Entscheidungsstichwort (Thema)
Geschäftsführerhaftung: Anlaufhemmung der Festsetzungsfrist – Bindungswirkung eines Aufhebungsbescheids – Erlass eines erneuten Haftungsbescheids auf abweichender Sachverhaltsgrundlage
Leitsatz (redaktionell)
- Der Anlauf der Festsetzungsfrist wird gegenüber einem Haftungsschuldner nicht gemäß § 170 Abs. 2 Satz 1 Nr. 1 AO gehemmt, wenn nur der Steuerschuldner gesetzlich verpflichtet ist, eine Steuererklärung abzugeben (Abgrenzung zum BFH-Urteil vom 15.01.2015 I R 33/13, BFH/NV 2015, 797, betr. die Haftung eines sog. Entrichtungsschuldners).

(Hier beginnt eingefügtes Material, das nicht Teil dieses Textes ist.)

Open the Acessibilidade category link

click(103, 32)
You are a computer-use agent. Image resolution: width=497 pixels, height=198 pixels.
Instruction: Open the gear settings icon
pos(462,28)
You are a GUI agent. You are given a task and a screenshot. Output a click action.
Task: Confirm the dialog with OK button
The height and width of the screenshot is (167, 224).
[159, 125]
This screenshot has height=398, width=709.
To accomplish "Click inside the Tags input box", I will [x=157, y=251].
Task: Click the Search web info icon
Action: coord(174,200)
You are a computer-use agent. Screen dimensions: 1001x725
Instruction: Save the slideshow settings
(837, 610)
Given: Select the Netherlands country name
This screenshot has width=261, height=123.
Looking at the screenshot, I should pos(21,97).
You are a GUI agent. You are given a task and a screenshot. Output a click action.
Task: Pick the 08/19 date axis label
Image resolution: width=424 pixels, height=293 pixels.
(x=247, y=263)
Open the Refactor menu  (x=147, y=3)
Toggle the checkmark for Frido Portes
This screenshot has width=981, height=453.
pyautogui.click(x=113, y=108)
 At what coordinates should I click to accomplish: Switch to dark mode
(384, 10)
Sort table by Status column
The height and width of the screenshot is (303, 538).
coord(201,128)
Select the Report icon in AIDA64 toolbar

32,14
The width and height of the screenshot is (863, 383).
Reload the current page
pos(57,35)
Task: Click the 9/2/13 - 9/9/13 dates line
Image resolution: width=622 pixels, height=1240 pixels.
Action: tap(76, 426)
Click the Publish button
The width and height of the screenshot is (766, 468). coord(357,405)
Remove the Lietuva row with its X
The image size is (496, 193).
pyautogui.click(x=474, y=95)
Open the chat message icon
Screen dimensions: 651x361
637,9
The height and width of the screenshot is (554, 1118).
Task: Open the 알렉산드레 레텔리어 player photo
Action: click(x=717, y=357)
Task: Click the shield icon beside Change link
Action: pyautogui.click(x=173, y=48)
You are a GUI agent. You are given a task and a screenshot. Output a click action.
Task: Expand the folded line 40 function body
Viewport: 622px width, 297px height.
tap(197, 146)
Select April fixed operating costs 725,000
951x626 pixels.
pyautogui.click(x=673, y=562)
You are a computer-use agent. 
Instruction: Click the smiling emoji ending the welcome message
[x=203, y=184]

- Nach Aufhebung eines gemäß § 69 AO auf die grob fahrlässig unterlassene Erfüllung steuerlicher Pflichten des Geschäftsführers einer GmbH gestützten Haftungsbescheids kann gegen den Haftungsschuldner ein auf vorsätzliche Steuerhinterziehung gestützter erneuter Haftungsbescheid § 71 AO ergehen, ohne dass es auf die Voraussetzungen des § 130 Abs. 2 AO für die Rücknahme begünstigender Verwaltungsakte ankommt.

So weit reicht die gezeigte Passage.